ASSIGNMENT 1: In the passage on Artemis, where did Iphigenia set up the image of the goddess that she brought from Taurus?
ASSIGNMENT 2: Write a continuation of the passage on Artemis, picking up after its last sentence.

EXERCISE PASSAGE:
Artemis, a goddess of Greek Mythology, daughter of Zeus and Leto, twin-sister of Apollo, born with him in Delos, whence she is often called Ortygia from the ancient name of the island, or Cynthia from Mount Cynthus there. To the Greeks she was (1) a kind of feminine Apollo, armed like him with the bow, dealing plagues and death to beasts and men, but also healing diseases and averting evils. She has a special care over the young of animals, and is therefore the goddess of the flocks and the chase. Her heart has never yielded to love. She slew Orion for an attempted insult, and changed Actæon into a stag simply because he had seen her bathing. As the sister of Apollo, regarded as identical with Helios ('the sun'), she came to be regarded as the goddess of the moon, corresponding to Selene, and latterly the worship of the two was amalgamated. (2) The Arcadian Artemis is merely a goddess of the nymphs, hunting together with them on the Arcadian mountains, drawn in a car by four stags with golden antlers. (3) In Attica and Sparta the goddess was worshipped under a somewhat sterner aspect, and the usages point back to original human sacrifices. According to tradition, Iphigenia, who had herself been about to be sacrificed to the goddess, brought her image from Taurus and set it up at Brauron in Attica, whence Brauronia became a name of Artemis. At Sparta boys were scourged at her altar until it was sprinkled with their blood. (4) The goddess worshipped as Artemis at Ephesus was originally a divinity of Asiatic origin, quite distinct from the maiden huntress of native Greek mythology. Instead, she personified the fructifying powers of nature, and her image was represented as many-breasted (polymastos), the attendants of her temple being eunuchs and women. The allusion to her worship as 'Diana of the Ephesians' in Acts xix. will be remembered.

RAW DATA:
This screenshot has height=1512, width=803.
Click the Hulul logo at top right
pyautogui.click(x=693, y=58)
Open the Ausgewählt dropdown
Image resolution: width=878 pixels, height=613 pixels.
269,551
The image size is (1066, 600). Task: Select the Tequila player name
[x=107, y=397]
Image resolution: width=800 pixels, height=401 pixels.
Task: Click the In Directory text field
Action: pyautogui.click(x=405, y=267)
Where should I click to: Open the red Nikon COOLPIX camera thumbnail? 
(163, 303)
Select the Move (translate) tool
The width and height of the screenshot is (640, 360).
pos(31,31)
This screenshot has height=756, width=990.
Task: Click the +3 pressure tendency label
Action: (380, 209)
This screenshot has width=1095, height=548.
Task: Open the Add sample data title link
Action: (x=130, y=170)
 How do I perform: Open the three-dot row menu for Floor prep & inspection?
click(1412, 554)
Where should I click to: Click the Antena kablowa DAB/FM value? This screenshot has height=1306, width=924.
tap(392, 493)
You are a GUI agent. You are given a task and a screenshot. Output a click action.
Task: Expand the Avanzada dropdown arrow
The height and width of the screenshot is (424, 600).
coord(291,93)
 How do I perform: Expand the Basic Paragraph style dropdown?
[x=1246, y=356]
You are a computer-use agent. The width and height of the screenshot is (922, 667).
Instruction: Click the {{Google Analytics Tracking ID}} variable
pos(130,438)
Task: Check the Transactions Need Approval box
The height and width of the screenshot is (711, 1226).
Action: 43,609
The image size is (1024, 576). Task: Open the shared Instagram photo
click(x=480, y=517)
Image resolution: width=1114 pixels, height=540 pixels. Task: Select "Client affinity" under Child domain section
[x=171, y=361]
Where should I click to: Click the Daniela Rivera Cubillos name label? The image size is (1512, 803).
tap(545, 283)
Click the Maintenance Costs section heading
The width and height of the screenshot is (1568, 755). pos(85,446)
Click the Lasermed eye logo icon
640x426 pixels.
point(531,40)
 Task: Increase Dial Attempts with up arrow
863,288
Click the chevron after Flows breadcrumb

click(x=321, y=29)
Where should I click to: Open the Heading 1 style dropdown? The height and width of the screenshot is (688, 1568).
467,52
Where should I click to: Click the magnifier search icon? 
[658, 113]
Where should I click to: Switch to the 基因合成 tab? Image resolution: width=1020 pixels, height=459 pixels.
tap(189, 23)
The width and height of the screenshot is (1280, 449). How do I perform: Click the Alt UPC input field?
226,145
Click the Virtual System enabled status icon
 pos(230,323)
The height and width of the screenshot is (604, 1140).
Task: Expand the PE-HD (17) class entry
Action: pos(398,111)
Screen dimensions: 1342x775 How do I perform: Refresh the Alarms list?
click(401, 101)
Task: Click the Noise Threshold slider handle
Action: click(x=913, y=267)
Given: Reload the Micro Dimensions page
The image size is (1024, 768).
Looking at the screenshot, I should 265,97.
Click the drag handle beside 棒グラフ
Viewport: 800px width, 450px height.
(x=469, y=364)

TASK ANSWER 1: At Brauron in Attica.

TASK ANSWER 2:
By the Romans Artemis was identified with the ancient Italian divinity Diana, a goddess of light, representing the moon, corresponding to Dianus or Janus, a god of light, the sun. The attributes proper to Artemis were attached to her name.
In art Artemis is represented as a young and handsome huntress, her hair tied up around her head, modestly clothed in the chlamys, but with the legs bare below the knees. She carries the bow and quiver of arrows, and is attended by dogs or stags. As the moon-goddess, again, she is clothed in a long robe, her head covered by a veil, above her brow the crescent of the moon. Her most famous statue is the so-called 'Diana of Versailles,' found in Hadrian's villa near Tivoli, now in the Louvre. See Claus, De Dianæ antiquissima apud Grecos natura (Breslau, 1881); and Schreiber's 'Artemis' in Roscher's Lexikon der Mythologie (Leip. 1884).